1世帯のお風呂リフォームが団地全体の大工事に発展?! 「水道の元栓が動かない」が引き起こした事件の顛末
S君「一戸だけですと10万円ですが、全戸となると単純計算で1200万円。ただ、一括してすべて弊社にお任せいただけるなら602万8000円となります。一斉に交換すれば職人さんの日当が大幅に圧縮できますので、一戸ずつ別日に工事するよりも安くなります」
Fさん「前年度理事長が業者Hから取得した見積もりが約170万円。なんでこんなに金額が違うんや?」
S君「業者Hの見積もりは弊社を通さず管理組合から直接発注するために取得したものですので、細かいところまでは分かりかねますが、僕から見ても破格ですよ。これは悪い話ではないと思います」
私「あんた、自分の会社で受注せなあかんのとちゃうの? 業者Hに仕事譲って、上司に怒られるんちゃう?」
S君「うちの見積もりが高いことは自覚しています。大事なことなので、もう一度言います。ここで一歩でも前へ進めましょう!」
いつもちょっと頼りなさげなS君ですが、珍しく力強い口調で筆者の背中を押してくれました。
バルブ交換を市役所水道部がバックアップしてくれる?
激安の約170万円という業者Hへの発注について、筆者の背中を押してくれた人物は他にも。それは市役所の水道部の職員さんです。電話で教わったポイントは以下の4つでした。

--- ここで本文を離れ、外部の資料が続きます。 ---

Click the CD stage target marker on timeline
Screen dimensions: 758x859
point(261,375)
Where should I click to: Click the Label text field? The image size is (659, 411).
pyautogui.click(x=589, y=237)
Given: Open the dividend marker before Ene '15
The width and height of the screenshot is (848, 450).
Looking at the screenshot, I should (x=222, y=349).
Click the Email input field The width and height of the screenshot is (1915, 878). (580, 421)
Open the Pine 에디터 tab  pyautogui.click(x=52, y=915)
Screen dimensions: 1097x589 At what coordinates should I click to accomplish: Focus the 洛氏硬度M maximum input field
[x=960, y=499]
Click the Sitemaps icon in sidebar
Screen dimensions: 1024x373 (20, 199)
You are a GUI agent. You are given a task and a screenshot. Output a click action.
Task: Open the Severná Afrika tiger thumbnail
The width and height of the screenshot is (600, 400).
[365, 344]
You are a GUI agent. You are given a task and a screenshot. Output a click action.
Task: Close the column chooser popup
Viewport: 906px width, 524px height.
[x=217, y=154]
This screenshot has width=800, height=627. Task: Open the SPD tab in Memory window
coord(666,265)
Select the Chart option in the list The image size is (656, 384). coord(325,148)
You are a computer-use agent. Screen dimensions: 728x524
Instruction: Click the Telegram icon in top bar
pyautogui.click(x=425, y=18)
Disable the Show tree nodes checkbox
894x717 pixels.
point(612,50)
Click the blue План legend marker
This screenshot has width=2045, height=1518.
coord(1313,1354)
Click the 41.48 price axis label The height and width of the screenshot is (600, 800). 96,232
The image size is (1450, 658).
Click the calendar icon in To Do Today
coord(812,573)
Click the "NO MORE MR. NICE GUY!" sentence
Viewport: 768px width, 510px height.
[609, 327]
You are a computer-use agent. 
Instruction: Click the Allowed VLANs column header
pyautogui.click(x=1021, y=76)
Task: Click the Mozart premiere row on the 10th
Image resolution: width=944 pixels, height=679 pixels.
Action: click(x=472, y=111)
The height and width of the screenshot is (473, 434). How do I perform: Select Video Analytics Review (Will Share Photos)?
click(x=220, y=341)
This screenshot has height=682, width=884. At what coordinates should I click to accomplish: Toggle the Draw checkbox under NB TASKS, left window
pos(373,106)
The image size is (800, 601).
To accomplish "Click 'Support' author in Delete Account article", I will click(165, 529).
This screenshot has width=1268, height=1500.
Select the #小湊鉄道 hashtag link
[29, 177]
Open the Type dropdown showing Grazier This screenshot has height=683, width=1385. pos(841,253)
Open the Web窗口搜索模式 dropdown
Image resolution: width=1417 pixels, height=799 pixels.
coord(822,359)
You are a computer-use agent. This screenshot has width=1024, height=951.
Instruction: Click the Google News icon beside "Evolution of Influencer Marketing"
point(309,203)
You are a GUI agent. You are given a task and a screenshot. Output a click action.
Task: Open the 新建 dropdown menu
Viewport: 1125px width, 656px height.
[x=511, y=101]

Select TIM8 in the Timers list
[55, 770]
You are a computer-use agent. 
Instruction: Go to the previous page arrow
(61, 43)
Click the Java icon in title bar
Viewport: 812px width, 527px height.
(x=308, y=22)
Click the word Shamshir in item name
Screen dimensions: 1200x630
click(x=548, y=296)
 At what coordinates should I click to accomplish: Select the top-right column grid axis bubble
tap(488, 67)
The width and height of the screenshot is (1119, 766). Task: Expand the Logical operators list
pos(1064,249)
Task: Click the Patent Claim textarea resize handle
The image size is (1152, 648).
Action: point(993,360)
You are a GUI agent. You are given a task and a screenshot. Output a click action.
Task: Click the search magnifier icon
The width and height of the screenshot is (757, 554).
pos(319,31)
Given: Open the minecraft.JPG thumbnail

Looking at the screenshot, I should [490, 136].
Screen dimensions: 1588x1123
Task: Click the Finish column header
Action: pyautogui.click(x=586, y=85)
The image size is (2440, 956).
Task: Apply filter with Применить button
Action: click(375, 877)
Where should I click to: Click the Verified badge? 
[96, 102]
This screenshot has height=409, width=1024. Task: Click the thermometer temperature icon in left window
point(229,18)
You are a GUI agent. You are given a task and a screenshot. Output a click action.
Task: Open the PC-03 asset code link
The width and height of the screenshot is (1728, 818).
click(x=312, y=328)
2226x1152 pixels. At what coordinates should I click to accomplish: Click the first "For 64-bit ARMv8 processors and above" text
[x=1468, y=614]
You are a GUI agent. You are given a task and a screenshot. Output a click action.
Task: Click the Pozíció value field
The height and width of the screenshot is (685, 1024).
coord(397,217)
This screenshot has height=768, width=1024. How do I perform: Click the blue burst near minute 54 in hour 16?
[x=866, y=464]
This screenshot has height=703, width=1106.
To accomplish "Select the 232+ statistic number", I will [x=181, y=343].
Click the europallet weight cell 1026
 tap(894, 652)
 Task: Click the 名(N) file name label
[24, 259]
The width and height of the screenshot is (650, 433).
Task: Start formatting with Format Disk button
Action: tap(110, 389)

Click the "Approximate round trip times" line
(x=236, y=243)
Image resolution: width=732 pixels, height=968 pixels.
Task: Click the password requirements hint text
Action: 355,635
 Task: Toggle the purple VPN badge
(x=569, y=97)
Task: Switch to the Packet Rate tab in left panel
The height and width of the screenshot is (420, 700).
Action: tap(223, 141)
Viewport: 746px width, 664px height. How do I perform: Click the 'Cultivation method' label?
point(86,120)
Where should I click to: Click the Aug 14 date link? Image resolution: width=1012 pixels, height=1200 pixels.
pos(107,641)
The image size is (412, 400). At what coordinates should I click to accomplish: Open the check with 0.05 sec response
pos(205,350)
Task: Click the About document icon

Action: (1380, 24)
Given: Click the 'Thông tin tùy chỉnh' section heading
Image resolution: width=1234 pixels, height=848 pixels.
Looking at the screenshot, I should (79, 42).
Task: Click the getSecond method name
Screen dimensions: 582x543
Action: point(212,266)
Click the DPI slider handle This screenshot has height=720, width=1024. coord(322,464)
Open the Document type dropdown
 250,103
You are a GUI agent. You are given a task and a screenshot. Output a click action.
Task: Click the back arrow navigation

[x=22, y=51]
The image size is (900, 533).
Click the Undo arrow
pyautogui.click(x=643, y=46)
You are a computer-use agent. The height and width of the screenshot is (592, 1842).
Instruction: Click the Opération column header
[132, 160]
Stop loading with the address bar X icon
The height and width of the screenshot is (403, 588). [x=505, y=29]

●芝生内バルブの全戸一斉交換はできない。なぜなら、市の対応としては「壊れたら直す」が基本スタンスだから。
●PS内バルブは団地の管理組合が対応する。
●PS内バルブを全戸一斉交換するという考え方は「長い目で見ればアリ」。
水道部の職員さんの「どちらにしても一度、現地を見たい。芝生内バルブを点検し、不具合のあるものだけをピックアップ→水道部から指定業者に一斉発注する流れで想定している」という言葉に「水道部がバックアップしてくれるなら安心だ!」とポンコツ理事長は大いに胸をなでおろしたのでした。